Short Story Corner: F. Marion Crawford’s The Screaming Skull

Short Story corner continues. I wasn’t going to do one today but every time I peeked at this story I couldn’t help but start reading it, so I caved and went for it. Like the previous, this was published in 1908. It serves as a fascinating little twist on the old school Victorian ghost story.

At it’s core ‘The Screaming Skull’ is a ghost story narrated by a man who is adamant he is not in a ghost story. The entire thing is told in a near stream of consciousness monologue, all narrated to an implied old friend of our narrator. “When I don’t understand a thing, I call it a phenomenon, and I don’t take it for granted that it’s going to kill me (13).” our grizzled sea captain tells us. As the story moves on, it becomes clear that he really, really should.
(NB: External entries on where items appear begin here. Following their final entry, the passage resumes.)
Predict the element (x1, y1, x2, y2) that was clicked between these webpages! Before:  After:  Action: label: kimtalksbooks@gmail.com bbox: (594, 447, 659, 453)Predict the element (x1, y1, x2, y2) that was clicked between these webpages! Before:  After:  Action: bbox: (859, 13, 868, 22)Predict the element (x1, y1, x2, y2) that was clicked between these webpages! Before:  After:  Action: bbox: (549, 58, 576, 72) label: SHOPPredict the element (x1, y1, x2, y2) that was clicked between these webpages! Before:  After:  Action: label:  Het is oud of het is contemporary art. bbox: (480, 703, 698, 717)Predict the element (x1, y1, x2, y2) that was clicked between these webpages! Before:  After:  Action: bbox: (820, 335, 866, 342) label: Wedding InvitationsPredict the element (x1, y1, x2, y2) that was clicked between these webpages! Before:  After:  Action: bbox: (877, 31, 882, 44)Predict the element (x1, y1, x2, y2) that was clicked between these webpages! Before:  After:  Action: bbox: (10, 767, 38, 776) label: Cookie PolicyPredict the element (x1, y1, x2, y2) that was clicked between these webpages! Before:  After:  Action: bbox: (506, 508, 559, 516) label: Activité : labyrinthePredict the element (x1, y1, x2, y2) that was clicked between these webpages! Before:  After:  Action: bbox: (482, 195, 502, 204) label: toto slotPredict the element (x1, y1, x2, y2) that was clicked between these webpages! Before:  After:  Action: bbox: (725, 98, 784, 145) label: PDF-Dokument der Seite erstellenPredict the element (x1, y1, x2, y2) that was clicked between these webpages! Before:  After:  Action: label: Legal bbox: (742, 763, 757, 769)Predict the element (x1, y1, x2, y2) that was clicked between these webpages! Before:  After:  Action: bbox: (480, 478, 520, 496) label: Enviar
And that’s what pushes us into the territory of the ‘weird’, I think. A man tormented by the screaming skull of his dead friend’s murdered wife is a ghost story when played straight. When narrated by a man who refuses to admit there is a ghost, even when the friend had his throat torn out by the skull, even when he watches the skull bite a guy, pushes it into the territory of the weird. There is something psychological here, the staunch unwillingness of a skeptic to accept what is before his eyes and ears if it is not in line with said skepticism.

Crawford also makes some stellar use of the first person narrator. I know the prevailing opinion of the day is that we are supposed to hate first-person as a marker of low class, tacky, inexpert fiction, but stories like this really show how it can be masterfully used to create a disconnect between the literal events of the story and the protagonist’s perceptions/reactions to those events. First person is amazing for a portrait of a person with something deeply wrong with them. I love working in first person for this exact reason, it lets you step out of your own mindset and into someone else’s. Once got in an argument in a writing class with a 50 year old man in a hentai shirt who said only narcissists work in first person over things like this, but that is another story entirely, and this story functions as solid proof to me that first person is a wonderful tool to your writer’s toolbox.

In conclusion: I really enjoyed this story, and it made me more interested in tracking down more of Crawford’s work. I think it shows us how ‘the weird’ uses point of view, dramatic irony, character work, and creating a disconnect between narrator and audience to play with genre, destabilize audience expectations, and really create something New. It’s a wonderful little ghost story in its own fight, and absolutely worth rereading often, I think.